The recipients were honored at the three-day Mixed Roots Film & Literary Festival, which brought together innovative and emerging artists, and multiracial families and individuals for workshops, readings, and film screenings. The festival, held in Los Angeles in June, celebrates stories of the mixed experience and of interracial and intercultural relationships, blended families, and anyone who identifies with having mixed roots.
Daniel was recognized as a leading scholar on issues of multiracial identity. Other 2012 Loving Prize recipients included Kim Wayans and Kevin Knotts, authors of the children's book series, "Amy Hodgepodge," which follows the adventures of a multiracial girl.
"Professor Daniel has pioneered this innovative area of research in multiracial identity that has become a staple of sociological study and a very meaningful body of literature for people of mixed race origin," said Melvin Oliver, executive dean of UCSB's College of Letters and Science and the campus's SAGE Sara Miller McCune Dean of Social Sciences. "Our students are lucky to have access to this work through Professor Daniel's dedicated and engaged teaching. Students leave his courses with new perspectives that transform the way they look at the world and themselves."
"It's part of my life trajectory," Daniel said of his research on multiracial identity. "It's also something I've had to do sometimes in the shadows, and in the face of dismissal, erasure, and public humiliation. So to have people acknowledge and value the work that came out of that struggle is hugely rewarding."
Daniel is the author of several books that focus on the relationship between race, multiraciality, and social structure. Among them are "Machado de Assis: Multiracial Identity and the Brazilian Novelist," "Race and Multiraciality in Brazil and the United States; Converging Paths?" and "More Than Black? Multiracial Identity and the New Racial Order." In addition, his course "Betwixt and Between," which he has taught every year since 1989, is one of the first and longest-standing courses that deals specifically with the question of multiracial identity.
"The class examines how we construct racial categories, why multiraciality is such a contested issue, and what it says about how we reduce the complexity of our social world as a form of social control," Daniel said. "If you go back 20 generations, we all have a million ancestors, and they all eventually connect up in Africa. The class focuses on the sociology and history of multiraciality in the United States against the backdrop of European colonialism. But it also goes back further and examines this as part of a larger context."
In the course –– and in his research –– Daniel compares the U.S. to Brazil, a country that, according to Daniel, has never endorsed any form of legalized segregation, and boasts a long history of acknowledging multiracial individuals. Both nations inherited European norms that have granted whites a more privileged status relative to other racial groups. Yet, Brazil's example provides a powerful way for students to view U.S. actions and sensibilities regarding multiracial identity in relation to a close geographic neighbor "that went in the other direction," he said.

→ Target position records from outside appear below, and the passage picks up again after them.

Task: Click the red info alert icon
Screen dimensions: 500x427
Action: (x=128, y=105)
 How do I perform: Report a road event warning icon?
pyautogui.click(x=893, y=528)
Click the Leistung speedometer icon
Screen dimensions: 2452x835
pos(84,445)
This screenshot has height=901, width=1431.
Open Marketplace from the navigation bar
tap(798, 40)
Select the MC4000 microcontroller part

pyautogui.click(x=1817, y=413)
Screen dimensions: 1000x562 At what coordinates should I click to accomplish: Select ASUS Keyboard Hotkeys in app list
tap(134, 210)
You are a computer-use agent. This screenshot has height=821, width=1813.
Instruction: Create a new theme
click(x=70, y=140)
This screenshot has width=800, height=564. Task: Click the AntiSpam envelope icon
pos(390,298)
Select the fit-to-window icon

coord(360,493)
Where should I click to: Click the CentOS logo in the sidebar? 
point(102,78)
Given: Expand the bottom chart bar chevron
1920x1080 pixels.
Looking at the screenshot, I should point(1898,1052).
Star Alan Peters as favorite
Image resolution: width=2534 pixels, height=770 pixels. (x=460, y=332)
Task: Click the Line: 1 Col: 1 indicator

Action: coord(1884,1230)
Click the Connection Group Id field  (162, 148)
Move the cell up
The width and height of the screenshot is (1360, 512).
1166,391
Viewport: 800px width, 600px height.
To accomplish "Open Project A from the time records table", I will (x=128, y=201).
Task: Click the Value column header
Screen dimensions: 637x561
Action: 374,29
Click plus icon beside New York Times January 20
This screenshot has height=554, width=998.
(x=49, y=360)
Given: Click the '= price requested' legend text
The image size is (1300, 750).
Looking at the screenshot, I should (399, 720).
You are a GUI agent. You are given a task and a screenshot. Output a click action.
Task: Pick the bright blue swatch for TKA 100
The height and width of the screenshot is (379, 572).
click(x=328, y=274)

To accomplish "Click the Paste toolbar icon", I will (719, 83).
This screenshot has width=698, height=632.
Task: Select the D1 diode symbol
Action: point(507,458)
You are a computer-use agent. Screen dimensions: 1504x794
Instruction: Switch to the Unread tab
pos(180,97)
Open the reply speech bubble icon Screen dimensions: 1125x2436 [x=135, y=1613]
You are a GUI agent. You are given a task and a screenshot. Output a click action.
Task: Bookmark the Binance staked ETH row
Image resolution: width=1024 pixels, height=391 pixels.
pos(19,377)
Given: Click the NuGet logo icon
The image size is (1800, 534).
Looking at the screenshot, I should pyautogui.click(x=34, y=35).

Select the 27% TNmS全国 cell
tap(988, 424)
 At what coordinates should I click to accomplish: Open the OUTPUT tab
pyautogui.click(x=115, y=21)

"The current generation of students has grown up in an environment in which they've been forced to deal with diversity in ways their parents and grandparents didn't," Daniel continued. "It is the most diverse generation in U.S. history." Although society is changing, transformation happens slowly, he added, and is not without complications. "Although people are more receptive to things like interracial marriage, there is still a pattern of people identifying monoracially. Other groups have been allowed to have agency and speak their voice," he said. "But multiracial-identified people have not."